A few months back, I flagged an opinion from a D.C. district court holding that a new EEOC rule governing wellness programs was arbitrary and capricious. The rule allowed employers to impose huge penalties on employees who refused to participate in wellness programs, even though the Americans with Disabilities Act says those programs must be “voluntary.”
In the court’s view, the EEOC had basically ignored the problem in its rulemaking, asserting without explanation that wellness programs backed by enormous penalties were somehow voluntary. I applauded the decision: I’ve been railing against the EEOC for two years now for blessing mandatory wellness programs over the ADA’s express prohibition.
But I was “a little flummoxed by the remedy.” The court declined to vacate the rule, instead leaving it intact while EEOC went back to the drawing board. I didn’t think the remand-without-vacatur remedy was appropriate given the depth of the rule’s deficiencies, the likelihood that EEOC would dither, and the very real prospect that no rule could pass legal muster. I thus “strongly encourage[d] the AARP to file a motion to amend the judgment” to ask the court to vacate the rule, but to stay its mandate—to put that judgment on hold—until January 2018.

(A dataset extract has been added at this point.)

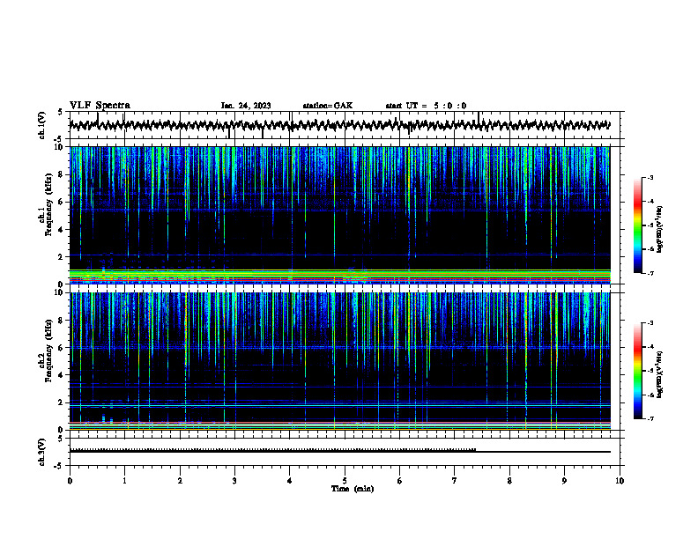Click the red horizontal line in ch.2 spectrogram
698x539 pixels.
tap(340, 422)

To my delight, the AARP did exactly that. Better still, the district court yesterday granted AARP’s motion to amend the judgment. The court thought, with some reason, that vacating the rule in two weeks might be disruptive. But “there is plenty of time for employers to develop their 2019 wellness plans with knowledge that the [rule has] been vacated.” Plus, the court reasoned, “[i]t is far from clear that EEOC will view a 30% incentive level as sufficiently voluntary upon reexamination of the evidence presented to it.”

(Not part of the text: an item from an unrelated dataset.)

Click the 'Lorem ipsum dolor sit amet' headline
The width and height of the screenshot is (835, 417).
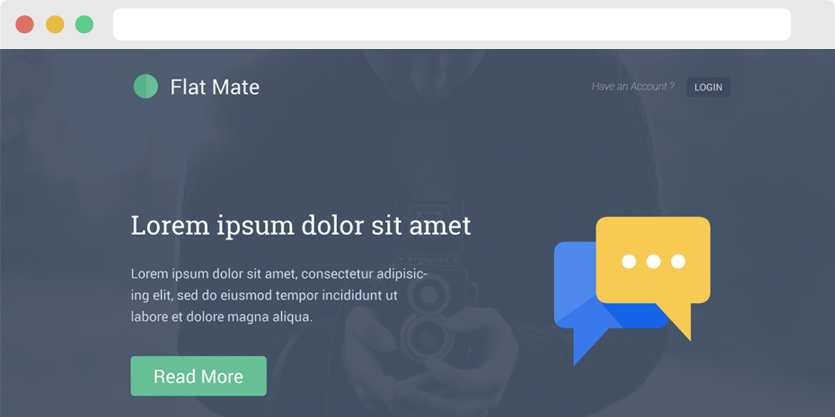[301, 225]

Beyond that, the court was concerned about the slow timeframe that EEOC proposed for devising a replacement rule. “If left to its own devices, … EEOC will not have a new rule ready to take effect for over three years—not what the Court envisioned when it assumed that the Commission could address its errors ‘in a timely manner.’”
The court therefore stayed its mandate through 2018, but held that the rule will be vacated as of January 1, 2019. That’s an enormous victory for those of us with deep misgivings about wellness programs.
I’m also gratified to see a district court give serious consideration to a remedial question after ruling on the merits. I endorsed this sort of bifurcated approach in my article, Remedial Restraint in Administrative Law. For any number of reasons, it’s rare that remedial questions get the attention they deserve when the parties are fighting over the legality of an agency action. Once that question has been resolved, it makes a ton of sense to allow the parties to circle back to the court with arguments about the remedy.